Time flew quickly and now I sat at the age of 4. I didn't have many friends, in fact, I had more imaginary than real. The real ones were known as Mason and Amber, both twins and some of the most sugar-pumped children you could have ever met. Then I had my three imaginary friends. One was named Josie, a girl who looked to be 12 with cropped red hair and freckles, her brown eyes always hold a sparkle, who was like the leader of the little group me and my imagined friends had created, next was Clipper, a little purple fox, and the last was Striff, a man who dressed as if he lived off the streets but held a big heart. They were all I could wish for, everyday and night they were with me, playing dolls, playing games such as shoots and ladders or tag, joining me on the playgrounds at the nearby parks, watching cartoons with me, staying up late discussing child-thought-up plans for the next day. We were all inseparable, believing nothing could break our friendship.

One day, when I hit my fifth year of life, while me and my friends were outside playing hide and go seek in my front yard, my mother called me in, telling me she and my father had some big news. Being an obedient child I listened and followed them into our home with my three friends trailing behind. Smiles lit up my mother and father's faces as the peeked at each other before down at me. Curiosity began to fill me as I watched them both expectantly.

"Ash, we have some fantastic news." My mother nearly squeals. My excitement climbed greatly, making me begin to fidget, something I tended to do when being left out of something I really wanted to know too. My father set his hand around my mothers shoulders and puffs out his chest in a proud gesture.

"You're going to have a little sibling!" They both cheered, my mother clapping while my father tightened the grip his arm had on her shoulders pulling her closer and pecking her head. I just stared blankly, feeling all the excitement and happiness I was holding in drop and shatter at the unexpected news. A sibling? I remember one of my aunts talking about how my mother was her sibling and when I asked what it was she had told me it meant a brother or sister. I was going to have a little brother or sister. I wasn't sure what to say as I just sat there and gawked with a wide mouth. They both noticed and cocked their brows.

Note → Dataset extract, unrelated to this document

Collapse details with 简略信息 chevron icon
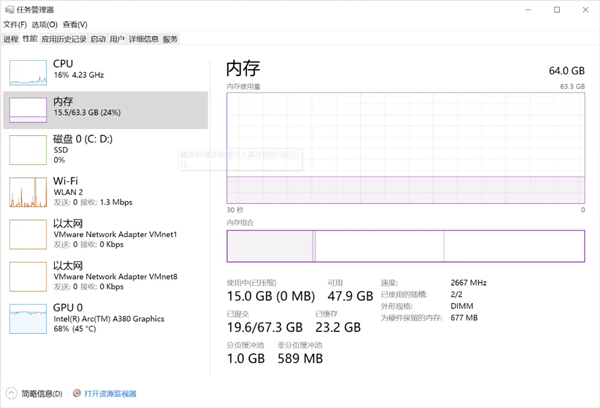Viewport: 600px width, 408px height. [11, 394]
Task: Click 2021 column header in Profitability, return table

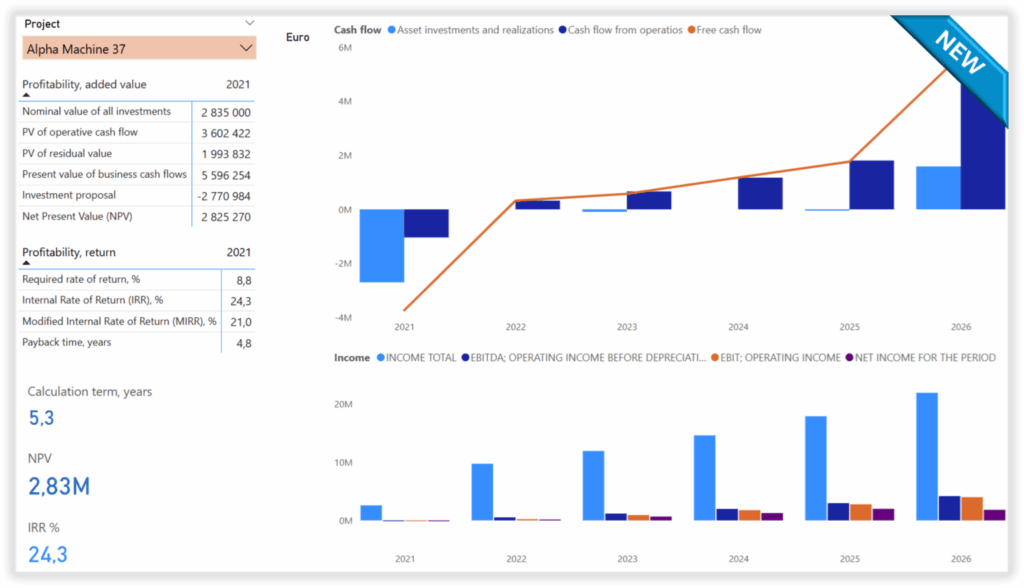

"What's wrong honey? You know flies will fly into your mouth if you leave it that wide." My mother joked, chuckling but I still kept a dumbfounded expression. Concern began etching its way onto my fathers face as he steps up and kneels down in front of me, setting his hand upon my head in a gentle manner.

"What is it Ash? Do you not want a little sibling?" He questions, smiling in a some-what comforting way. I blinked, finally coming out of my daze as he said that and nodded slowly, not sure what my answer should be, a yes was better than a no, but in actuality my answer in my head was just a blank white. I had no answer but a nod. My fathers smile widens and he ruffles my long brown hair then re-standing and putting his hands on his hips.

"Happy you're on board, Ash!" He laughs, turning away and making his way to the kitchen. My mother and I watch him as he goes before the woman turns to look back down at me, a gentle grin placing itself onto her lip gloss coated lips.

"You should go tell your friends about the news." My mother then turns and follows after where my father had disappeared, leaving me standing in the living room. My mind was still trying to process what I'd just been told as I turn and head back outside, my friends all right behind me with faces to match mine. Blank.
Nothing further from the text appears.